Soal untuk Dikerjakan:
#1 Dalam teks tentang Masjid Muhammadan, panitia memasukkan gula ke dalam karung. Jelaskan dalam satu sampai tiga kalimat untuk apa hal itu dilakukan.
#2 Kembalikan bagian dari teks tentang Masjid Muhammadan yang dimulai pada "Warga berebut gula" dan berakhir pada "ke atas panggung.", tanpa mengubah satu kata pun.

Kutipan untuk Dibaca:

Warga berebut gula yang dilemparkan panitia dari atas panggung dan genteng Masjid Muhammadan |
Halaman Masjid
Muhammadan yang berada di Jalan Batipuah, Kelurahan Pasar Gadang, Kecamatan
Padang Selatan, Kota Padang mulai ramai dipadati warga, sejak pukul 15.00 WIB,
ruas jalan sepanjang 200 meter itu sudah mulai ditutup, beberapa orang penjaga
sibuk mengatur warga dan kendaraan yang datang di sekitar lokasi.
Salah satu rumah warga
yang berada di seberang jalan masjid sudah disiapkan tujuh ton gula yang
dibungkus menggunakan kain warna warni, dibungkusan gula itu sekira ukuran
kepal tangan orang dewasa. Panitia acara terlihat sibuk menyiapkan gula
tersebut, memasukkannya ke dalam karung untuk diangkat ke atas panggung.
Yetika Rahmi (32) salah
seorang warga Kota Padang terlihat antusias untuk mendapatkan gula yang
dilempar dari atas panggung dan genteng masjid oleh panitia, sambil menggendong
anaknya yang berumur 4,5 tahun, Yetika tidak mau kalah juga dari warga lain
agar bungkusan gula berlabuh ditangannya.

Data yang Diberikan:

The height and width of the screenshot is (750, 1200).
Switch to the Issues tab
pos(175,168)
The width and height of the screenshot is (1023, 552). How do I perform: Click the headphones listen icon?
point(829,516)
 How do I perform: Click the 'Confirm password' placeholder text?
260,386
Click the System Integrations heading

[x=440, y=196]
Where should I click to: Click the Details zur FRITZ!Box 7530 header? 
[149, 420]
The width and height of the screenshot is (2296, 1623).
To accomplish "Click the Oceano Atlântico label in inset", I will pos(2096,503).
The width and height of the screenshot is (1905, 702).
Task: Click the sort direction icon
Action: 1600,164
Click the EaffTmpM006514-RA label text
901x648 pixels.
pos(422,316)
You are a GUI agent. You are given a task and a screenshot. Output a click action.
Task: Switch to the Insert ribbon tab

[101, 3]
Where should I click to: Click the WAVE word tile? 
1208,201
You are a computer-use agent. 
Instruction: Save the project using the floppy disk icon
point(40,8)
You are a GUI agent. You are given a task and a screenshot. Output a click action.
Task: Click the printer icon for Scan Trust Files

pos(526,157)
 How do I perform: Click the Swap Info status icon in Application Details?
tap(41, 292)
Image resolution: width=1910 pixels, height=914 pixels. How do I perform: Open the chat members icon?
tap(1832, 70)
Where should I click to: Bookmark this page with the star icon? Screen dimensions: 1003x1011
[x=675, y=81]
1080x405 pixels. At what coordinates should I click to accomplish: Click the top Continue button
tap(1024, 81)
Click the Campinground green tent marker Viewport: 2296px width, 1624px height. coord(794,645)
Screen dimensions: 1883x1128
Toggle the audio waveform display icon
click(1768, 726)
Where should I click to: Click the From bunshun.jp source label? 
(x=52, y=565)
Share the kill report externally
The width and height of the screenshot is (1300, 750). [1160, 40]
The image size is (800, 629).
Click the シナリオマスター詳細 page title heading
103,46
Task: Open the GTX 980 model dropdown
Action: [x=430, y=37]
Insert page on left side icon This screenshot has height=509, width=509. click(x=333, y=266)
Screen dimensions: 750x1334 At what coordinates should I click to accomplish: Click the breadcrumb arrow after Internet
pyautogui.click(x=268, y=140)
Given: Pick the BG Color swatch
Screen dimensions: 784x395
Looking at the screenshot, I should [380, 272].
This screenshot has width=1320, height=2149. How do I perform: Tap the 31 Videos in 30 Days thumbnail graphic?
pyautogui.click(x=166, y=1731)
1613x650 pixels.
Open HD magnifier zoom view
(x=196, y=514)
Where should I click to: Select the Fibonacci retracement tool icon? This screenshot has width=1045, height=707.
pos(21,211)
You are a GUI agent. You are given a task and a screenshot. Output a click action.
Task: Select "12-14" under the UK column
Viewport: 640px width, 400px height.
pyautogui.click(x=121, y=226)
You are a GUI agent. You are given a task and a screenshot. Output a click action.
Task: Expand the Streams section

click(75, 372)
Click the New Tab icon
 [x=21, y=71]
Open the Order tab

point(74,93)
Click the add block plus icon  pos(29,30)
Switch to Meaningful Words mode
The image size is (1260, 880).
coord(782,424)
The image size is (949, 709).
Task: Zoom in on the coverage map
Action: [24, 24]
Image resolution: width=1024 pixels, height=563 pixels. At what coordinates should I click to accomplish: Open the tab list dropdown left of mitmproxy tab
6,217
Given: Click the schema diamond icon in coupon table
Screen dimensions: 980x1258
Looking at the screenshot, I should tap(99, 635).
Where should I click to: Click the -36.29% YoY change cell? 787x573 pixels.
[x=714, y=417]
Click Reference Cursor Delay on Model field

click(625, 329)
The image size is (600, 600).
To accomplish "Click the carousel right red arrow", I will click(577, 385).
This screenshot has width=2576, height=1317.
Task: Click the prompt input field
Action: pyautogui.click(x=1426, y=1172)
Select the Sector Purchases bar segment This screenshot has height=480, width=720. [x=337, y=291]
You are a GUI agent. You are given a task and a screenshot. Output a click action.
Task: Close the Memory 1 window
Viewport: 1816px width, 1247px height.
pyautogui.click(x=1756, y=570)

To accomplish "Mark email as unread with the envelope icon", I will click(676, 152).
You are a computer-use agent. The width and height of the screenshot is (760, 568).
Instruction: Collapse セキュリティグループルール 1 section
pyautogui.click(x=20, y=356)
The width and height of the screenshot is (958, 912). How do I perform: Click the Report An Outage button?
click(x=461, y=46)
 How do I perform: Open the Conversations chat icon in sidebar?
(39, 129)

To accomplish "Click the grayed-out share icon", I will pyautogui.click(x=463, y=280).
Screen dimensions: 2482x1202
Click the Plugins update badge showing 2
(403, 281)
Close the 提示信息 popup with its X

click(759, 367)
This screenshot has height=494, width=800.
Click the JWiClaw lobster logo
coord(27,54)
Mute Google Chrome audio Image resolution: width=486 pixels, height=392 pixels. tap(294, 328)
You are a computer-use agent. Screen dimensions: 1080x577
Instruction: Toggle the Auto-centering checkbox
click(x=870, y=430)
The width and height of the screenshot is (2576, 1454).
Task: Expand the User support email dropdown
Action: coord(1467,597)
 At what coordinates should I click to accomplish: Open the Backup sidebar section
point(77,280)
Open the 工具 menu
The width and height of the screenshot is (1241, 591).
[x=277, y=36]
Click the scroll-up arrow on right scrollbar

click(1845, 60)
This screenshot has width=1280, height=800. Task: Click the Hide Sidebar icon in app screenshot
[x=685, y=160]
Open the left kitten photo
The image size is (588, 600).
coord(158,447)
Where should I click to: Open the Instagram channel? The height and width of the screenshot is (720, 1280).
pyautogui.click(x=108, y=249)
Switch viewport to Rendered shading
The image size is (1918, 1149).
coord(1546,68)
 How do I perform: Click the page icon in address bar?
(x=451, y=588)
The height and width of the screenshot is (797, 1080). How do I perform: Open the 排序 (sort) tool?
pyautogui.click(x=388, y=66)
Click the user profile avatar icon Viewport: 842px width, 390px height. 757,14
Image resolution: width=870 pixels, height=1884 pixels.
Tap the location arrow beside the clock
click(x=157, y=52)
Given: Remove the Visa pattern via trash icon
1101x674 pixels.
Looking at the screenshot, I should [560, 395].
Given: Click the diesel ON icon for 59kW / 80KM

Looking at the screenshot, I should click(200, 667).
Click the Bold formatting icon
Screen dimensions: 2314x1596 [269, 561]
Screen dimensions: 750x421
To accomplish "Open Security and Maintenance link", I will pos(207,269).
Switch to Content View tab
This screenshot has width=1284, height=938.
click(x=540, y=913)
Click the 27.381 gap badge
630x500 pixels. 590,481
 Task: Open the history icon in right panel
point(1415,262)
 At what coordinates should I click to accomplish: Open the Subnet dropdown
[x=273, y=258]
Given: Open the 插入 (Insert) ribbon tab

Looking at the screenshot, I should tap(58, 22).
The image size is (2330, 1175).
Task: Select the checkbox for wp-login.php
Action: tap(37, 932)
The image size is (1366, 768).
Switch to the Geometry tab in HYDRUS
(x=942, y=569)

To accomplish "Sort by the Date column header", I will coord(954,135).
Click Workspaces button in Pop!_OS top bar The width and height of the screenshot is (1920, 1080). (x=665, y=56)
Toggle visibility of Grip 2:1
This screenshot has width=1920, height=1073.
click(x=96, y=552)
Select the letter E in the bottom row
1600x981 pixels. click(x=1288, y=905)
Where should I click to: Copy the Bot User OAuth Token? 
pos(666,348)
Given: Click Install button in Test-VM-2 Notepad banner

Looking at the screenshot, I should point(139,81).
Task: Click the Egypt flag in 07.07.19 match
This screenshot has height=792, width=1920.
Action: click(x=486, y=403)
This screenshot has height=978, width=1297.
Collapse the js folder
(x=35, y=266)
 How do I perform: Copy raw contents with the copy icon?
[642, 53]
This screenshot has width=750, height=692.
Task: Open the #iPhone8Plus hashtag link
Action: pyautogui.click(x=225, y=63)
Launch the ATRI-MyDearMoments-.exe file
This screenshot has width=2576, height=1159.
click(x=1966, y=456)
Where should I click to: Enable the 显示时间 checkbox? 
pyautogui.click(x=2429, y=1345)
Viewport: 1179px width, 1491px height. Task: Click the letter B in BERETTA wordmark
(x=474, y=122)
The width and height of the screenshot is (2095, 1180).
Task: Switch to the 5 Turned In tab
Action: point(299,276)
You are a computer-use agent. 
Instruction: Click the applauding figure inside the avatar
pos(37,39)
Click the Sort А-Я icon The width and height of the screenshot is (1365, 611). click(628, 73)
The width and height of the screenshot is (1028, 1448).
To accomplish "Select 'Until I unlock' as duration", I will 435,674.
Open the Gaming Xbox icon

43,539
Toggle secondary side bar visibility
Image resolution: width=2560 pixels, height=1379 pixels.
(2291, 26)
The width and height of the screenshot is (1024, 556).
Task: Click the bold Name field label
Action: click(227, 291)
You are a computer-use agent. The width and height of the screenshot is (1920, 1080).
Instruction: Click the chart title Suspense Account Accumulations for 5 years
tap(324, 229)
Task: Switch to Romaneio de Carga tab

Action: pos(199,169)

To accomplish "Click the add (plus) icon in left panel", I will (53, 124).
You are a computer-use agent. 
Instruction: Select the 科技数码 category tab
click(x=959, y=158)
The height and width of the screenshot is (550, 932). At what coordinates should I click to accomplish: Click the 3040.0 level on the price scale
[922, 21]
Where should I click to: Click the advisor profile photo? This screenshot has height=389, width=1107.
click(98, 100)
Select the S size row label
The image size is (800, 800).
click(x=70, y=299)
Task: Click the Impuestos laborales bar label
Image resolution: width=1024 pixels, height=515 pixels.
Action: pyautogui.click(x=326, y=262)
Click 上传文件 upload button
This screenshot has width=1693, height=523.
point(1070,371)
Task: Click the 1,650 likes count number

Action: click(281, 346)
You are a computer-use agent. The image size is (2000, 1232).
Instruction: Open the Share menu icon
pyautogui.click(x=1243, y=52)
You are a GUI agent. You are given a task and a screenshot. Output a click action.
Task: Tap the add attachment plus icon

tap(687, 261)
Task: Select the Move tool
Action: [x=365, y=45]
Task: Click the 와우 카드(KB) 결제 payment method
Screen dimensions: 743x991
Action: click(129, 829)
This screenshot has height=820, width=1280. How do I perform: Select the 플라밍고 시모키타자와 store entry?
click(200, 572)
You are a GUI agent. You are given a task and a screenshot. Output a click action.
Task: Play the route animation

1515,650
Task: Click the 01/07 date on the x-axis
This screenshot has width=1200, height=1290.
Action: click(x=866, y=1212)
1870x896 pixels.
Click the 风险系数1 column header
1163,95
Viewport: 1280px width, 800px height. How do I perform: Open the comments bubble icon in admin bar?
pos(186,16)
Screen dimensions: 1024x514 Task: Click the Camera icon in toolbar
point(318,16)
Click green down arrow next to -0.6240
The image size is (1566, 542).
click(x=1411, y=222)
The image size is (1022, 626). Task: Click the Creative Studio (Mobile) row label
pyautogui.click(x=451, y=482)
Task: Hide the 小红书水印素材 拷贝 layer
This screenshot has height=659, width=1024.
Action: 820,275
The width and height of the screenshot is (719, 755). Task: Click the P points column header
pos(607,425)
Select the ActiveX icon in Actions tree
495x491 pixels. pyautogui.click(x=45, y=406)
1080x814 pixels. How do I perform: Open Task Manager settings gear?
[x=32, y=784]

Jawaban Tiap Soal:
#1 Panitia memasukkan gula yang sudah dibungkus kain warna-warni ke dalam karung agar gula itu bisa diangkat ke atas panggung. Dari panggung dan genteng masjid, gula tersebut kemudian dilemparkan kepada warga.

#2
Warga berebut gula yang dilemparkan panitia dari atas panggung dan genteng Masjid Muhammadan |
Halaman Masjid
Muhammadan yang berada di Jalan Batipuah, Kelurahan Pasar Gadang, Kecamatan
Padang Selatan, Kota Padang mulai ramai dipadati warga, sejak pukul 15.00 WIB,
ruas jalan sepanjang 200 meter itu sudah mulai ditutup, beberapa orang penjaga
sibuk mengatur warga dan kendaraan yang datang di sekitar lokasi.
Salah satu rumah warga
yang berada di seberang jalan masjid sudah disiapkan tujuh ton gula yang
dibungkus menggunakan kain warna warni, dibungkusan gula itu sekira ukuran
kepal tangan orang dewasa. Panitia acara terlihat sibuk menyiapkan gula
tersebut, memasukkannya ke dalam karung untuk diangkat ke atas panggung.